• [About this task]
Return the lines from the start of the data through the line with "Open the feedback". Include both of those lines and no others.

*** Opening of Input records ***

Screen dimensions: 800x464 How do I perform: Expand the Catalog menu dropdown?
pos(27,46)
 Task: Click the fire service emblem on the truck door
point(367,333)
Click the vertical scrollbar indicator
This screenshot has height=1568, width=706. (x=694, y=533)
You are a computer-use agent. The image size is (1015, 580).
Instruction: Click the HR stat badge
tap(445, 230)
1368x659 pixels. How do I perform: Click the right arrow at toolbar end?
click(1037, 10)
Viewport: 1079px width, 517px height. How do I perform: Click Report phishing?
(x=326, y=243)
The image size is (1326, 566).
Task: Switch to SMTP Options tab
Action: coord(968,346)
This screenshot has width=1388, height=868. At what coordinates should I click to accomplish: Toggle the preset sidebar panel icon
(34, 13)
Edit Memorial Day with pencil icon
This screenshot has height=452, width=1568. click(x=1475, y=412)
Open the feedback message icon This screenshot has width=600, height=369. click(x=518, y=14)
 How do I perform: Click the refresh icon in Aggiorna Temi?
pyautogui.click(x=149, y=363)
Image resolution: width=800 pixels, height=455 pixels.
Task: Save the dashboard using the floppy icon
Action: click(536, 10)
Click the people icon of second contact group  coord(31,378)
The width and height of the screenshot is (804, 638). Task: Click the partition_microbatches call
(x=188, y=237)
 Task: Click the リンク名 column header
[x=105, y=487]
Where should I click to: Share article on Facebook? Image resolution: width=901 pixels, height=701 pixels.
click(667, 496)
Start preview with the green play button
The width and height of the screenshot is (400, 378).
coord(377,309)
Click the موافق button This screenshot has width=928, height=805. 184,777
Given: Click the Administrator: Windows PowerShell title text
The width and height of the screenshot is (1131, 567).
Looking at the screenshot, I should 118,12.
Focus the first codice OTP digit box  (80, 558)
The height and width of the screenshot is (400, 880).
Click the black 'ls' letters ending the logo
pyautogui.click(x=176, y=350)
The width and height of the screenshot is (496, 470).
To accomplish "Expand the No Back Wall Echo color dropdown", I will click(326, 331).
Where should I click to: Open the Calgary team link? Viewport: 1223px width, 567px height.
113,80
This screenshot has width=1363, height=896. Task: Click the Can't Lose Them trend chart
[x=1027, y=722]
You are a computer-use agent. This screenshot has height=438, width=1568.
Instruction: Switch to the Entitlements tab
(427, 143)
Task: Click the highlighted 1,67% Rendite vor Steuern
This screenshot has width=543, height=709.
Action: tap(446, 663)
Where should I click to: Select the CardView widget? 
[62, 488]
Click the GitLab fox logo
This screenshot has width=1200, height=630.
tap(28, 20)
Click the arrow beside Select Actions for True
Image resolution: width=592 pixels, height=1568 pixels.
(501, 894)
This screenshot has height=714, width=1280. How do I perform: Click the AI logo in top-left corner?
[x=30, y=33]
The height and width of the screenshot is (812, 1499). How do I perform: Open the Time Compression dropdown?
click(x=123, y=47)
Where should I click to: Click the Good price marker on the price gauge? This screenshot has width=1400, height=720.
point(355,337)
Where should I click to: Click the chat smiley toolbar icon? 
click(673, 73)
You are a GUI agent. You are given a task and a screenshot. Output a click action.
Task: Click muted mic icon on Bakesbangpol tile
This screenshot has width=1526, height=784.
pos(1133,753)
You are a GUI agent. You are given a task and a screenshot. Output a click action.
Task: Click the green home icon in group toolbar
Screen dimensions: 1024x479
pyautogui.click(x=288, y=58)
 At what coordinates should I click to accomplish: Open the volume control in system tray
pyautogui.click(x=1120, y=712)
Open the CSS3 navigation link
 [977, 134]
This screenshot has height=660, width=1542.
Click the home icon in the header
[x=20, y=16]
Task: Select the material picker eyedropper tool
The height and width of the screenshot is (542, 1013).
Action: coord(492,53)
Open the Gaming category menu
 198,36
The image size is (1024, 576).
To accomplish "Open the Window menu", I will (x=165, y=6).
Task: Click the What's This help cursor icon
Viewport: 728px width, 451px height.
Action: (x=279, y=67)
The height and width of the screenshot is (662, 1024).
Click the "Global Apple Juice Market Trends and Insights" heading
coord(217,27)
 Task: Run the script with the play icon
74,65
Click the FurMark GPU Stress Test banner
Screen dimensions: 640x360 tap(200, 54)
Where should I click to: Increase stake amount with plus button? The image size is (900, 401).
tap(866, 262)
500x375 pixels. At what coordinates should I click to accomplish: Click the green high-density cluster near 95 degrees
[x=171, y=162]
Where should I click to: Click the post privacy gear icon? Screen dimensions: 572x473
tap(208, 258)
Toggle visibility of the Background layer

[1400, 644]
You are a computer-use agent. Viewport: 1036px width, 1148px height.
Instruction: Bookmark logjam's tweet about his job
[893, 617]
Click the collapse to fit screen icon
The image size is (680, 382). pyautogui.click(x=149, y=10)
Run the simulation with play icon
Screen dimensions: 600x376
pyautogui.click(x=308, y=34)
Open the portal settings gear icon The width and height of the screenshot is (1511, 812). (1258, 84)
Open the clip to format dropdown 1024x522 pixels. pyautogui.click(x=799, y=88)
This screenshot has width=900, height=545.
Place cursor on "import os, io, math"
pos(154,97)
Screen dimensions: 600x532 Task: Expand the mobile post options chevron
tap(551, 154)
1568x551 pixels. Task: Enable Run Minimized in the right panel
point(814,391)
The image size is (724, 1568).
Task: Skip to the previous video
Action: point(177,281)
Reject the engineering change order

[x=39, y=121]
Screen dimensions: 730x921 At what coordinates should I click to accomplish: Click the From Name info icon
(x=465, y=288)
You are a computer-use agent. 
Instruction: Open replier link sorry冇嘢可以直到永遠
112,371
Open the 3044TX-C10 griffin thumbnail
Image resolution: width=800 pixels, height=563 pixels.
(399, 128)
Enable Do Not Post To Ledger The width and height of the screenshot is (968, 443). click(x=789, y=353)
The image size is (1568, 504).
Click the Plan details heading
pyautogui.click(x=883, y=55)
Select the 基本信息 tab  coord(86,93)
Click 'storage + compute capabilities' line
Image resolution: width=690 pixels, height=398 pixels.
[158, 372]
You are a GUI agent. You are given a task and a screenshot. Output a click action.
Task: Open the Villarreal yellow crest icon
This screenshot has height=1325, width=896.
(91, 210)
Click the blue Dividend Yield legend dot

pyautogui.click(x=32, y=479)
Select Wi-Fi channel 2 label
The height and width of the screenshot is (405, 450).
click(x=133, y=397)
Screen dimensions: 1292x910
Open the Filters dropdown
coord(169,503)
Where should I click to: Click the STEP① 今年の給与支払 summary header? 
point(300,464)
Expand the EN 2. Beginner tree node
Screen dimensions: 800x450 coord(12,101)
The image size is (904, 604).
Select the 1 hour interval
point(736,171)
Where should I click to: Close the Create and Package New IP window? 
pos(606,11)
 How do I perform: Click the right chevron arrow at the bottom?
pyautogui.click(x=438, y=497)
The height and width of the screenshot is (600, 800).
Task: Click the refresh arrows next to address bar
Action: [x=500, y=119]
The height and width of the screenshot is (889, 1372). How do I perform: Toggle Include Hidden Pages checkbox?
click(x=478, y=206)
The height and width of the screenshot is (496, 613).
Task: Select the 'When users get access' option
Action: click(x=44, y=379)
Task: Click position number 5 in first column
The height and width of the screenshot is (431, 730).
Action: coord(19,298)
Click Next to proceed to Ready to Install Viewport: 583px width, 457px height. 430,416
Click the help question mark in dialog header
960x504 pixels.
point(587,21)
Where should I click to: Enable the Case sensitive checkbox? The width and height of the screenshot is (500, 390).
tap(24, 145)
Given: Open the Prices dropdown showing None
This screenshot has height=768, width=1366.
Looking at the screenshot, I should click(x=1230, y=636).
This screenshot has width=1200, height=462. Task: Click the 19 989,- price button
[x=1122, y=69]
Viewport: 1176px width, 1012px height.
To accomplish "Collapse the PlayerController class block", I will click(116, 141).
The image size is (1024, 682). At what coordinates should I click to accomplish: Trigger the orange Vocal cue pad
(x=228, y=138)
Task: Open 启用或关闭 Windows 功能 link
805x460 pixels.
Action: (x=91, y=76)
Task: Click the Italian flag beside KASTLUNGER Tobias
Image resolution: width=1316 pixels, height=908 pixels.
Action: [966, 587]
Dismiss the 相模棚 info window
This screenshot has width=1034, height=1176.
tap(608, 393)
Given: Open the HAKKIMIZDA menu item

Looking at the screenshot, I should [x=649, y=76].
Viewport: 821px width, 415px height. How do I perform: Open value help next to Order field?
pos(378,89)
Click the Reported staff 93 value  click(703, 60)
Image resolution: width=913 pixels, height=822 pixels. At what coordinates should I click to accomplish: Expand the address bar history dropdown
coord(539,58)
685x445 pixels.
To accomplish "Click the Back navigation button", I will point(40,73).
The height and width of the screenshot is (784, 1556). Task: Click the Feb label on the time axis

*** Close of Input records ***

• [Exercise result]
Screen dimensions: 800x464 How do I perform: Expand the Catalog menu dropdown?
pos(27,46)
 Task: Click the fire service emblem on the truck door
point(367,333)
Click the vertical scrollbar indicator
This screenshot has height=1568, width=706. (x=694, y=533)
You are a computer-use agent. The image size is (1015, 580).
Instruction: Click the HR stat badge
tap(445, 230)
1368x659 pixels. How do I perform: Click the right arrow at toolbar end?
click(1037, 10)
Viewport: 1079px width, 517px height. How do I perform: Click Report phishing?
(x=326, y=243)
The image size is (1326, 566).
Task: Switch to SMTP Options tab
Action: coord(968,346)
This screenshot has width=1388, height=868. At what coordinates should I click to accomplish: Toggle the preset sidebar panel icon
(34, 13)
Edit Memorial Day with pencil icon
This screenshot has height=452, width=1568. click(x=1475, y=412)
Open the feedback message icon This screenshot has width=600, height=369. click(x=518, y=14)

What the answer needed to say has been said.